-------- RECORDS FOR THE EXERCISE
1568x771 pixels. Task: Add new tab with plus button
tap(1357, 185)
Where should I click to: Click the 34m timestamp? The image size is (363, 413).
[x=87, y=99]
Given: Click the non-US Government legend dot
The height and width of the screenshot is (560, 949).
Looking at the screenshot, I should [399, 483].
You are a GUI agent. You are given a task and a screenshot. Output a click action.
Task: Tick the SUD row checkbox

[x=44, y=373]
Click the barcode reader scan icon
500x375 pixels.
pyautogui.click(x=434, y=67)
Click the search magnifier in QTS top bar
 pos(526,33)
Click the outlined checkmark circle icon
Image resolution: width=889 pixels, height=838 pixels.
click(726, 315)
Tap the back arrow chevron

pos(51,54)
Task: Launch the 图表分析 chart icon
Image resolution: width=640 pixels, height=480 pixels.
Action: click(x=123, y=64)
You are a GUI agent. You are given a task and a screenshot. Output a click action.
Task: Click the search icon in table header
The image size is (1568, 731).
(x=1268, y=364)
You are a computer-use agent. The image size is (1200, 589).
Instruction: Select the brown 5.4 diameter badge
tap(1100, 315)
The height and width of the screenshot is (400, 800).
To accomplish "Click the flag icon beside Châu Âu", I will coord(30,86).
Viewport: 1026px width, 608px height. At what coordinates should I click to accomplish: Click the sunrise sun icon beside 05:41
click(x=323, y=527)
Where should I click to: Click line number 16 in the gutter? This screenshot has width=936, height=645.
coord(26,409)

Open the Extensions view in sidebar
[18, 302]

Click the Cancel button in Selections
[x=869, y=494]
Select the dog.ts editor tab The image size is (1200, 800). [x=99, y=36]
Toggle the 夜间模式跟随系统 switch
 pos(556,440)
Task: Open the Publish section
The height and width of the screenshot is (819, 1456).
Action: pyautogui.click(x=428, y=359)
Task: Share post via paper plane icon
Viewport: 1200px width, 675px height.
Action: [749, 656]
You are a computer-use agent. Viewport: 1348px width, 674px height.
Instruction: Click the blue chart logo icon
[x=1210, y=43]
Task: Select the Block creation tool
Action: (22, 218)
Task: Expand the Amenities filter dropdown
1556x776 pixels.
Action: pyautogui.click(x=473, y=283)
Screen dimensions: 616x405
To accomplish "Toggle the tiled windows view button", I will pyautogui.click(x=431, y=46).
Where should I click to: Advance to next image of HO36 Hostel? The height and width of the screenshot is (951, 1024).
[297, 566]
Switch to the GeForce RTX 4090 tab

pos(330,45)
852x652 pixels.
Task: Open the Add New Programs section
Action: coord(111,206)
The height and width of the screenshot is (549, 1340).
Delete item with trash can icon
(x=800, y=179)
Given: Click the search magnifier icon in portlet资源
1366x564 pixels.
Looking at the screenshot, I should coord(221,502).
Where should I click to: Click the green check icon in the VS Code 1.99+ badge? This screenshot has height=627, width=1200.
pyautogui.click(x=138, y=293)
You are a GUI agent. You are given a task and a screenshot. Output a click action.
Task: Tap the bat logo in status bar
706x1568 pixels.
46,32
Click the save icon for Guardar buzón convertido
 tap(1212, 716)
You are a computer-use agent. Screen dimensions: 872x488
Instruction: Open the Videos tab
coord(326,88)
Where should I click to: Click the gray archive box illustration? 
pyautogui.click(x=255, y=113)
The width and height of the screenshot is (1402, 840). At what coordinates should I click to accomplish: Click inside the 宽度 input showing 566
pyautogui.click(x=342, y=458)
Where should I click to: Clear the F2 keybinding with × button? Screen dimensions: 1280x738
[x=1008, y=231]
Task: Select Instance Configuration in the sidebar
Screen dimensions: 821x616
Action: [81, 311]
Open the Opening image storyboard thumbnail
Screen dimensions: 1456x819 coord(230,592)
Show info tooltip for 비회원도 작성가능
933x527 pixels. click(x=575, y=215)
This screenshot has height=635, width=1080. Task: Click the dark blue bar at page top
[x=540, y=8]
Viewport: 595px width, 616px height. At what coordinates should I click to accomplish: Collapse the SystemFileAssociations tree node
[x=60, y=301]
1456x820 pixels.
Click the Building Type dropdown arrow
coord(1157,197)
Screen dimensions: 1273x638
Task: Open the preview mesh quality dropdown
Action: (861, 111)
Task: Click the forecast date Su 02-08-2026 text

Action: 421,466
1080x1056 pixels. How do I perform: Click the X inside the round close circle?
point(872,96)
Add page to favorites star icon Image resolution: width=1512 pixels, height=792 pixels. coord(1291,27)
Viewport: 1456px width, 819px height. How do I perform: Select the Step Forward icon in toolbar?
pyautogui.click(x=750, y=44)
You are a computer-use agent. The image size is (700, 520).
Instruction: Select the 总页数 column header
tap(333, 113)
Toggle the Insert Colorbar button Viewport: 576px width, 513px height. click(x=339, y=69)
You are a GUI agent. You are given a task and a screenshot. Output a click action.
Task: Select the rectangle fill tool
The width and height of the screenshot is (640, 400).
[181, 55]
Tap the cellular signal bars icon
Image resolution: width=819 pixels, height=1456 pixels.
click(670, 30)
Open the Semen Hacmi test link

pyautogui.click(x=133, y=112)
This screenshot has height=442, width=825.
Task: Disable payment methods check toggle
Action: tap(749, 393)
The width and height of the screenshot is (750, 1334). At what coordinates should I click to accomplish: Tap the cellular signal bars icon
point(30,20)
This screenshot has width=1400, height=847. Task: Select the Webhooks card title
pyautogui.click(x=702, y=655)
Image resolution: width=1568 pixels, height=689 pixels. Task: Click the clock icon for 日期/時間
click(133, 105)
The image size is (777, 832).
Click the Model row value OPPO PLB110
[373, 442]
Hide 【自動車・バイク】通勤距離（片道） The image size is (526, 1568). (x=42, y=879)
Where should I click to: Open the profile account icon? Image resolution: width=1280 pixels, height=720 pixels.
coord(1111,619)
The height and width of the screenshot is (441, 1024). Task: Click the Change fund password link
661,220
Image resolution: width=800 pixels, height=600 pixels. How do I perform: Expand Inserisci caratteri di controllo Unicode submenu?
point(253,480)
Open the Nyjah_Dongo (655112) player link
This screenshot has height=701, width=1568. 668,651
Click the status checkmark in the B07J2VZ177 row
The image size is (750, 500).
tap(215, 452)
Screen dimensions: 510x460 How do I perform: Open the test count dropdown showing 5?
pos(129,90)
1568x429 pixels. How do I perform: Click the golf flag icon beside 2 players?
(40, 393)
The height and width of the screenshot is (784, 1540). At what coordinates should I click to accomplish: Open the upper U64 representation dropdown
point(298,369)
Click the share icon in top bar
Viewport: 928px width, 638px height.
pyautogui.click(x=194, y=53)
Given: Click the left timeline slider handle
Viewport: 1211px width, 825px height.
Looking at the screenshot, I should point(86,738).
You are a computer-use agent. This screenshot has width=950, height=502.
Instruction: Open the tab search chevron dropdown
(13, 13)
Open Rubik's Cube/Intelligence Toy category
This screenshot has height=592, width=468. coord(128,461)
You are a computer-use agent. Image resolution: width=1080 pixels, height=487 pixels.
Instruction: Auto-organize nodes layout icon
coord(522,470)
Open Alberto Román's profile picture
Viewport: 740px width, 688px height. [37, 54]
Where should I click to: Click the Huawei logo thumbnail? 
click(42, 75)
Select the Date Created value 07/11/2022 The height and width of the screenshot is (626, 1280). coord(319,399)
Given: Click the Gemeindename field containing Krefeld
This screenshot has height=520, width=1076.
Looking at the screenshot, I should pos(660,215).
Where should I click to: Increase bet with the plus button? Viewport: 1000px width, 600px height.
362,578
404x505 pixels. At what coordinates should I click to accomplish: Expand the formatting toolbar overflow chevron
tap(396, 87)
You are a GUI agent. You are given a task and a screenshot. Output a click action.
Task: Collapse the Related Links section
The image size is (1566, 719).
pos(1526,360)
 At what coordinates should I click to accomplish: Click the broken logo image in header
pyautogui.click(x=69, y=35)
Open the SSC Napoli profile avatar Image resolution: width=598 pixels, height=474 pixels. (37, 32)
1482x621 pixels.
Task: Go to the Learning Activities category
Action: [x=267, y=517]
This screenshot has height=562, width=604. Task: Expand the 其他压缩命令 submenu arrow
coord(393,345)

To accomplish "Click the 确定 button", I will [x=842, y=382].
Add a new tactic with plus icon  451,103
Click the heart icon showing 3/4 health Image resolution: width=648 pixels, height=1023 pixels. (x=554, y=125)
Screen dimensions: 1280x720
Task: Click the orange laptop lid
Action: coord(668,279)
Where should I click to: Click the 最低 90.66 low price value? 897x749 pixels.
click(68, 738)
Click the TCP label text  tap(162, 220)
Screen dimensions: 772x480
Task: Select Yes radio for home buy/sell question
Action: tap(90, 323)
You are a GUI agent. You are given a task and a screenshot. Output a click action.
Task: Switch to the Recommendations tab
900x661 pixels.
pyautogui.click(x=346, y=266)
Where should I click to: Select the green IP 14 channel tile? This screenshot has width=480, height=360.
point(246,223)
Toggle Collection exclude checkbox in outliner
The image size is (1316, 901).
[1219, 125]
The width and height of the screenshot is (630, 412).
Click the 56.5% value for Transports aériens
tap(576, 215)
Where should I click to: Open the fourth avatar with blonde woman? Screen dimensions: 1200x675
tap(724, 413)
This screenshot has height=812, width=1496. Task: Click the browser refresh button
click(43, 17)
----------------
Look for the word "will". Copy out every line of the data that has it.

REPLY TO THE EXERCISE:
To accomplish "Click the flag icon beside Châu Âu", I will coord(30,86).
To accomplish "Toggle the tiled windows view button", I will pyautogui.click(x=431, y=46).
To accomplish "Click the 确定 button", I will [x=842, y=382].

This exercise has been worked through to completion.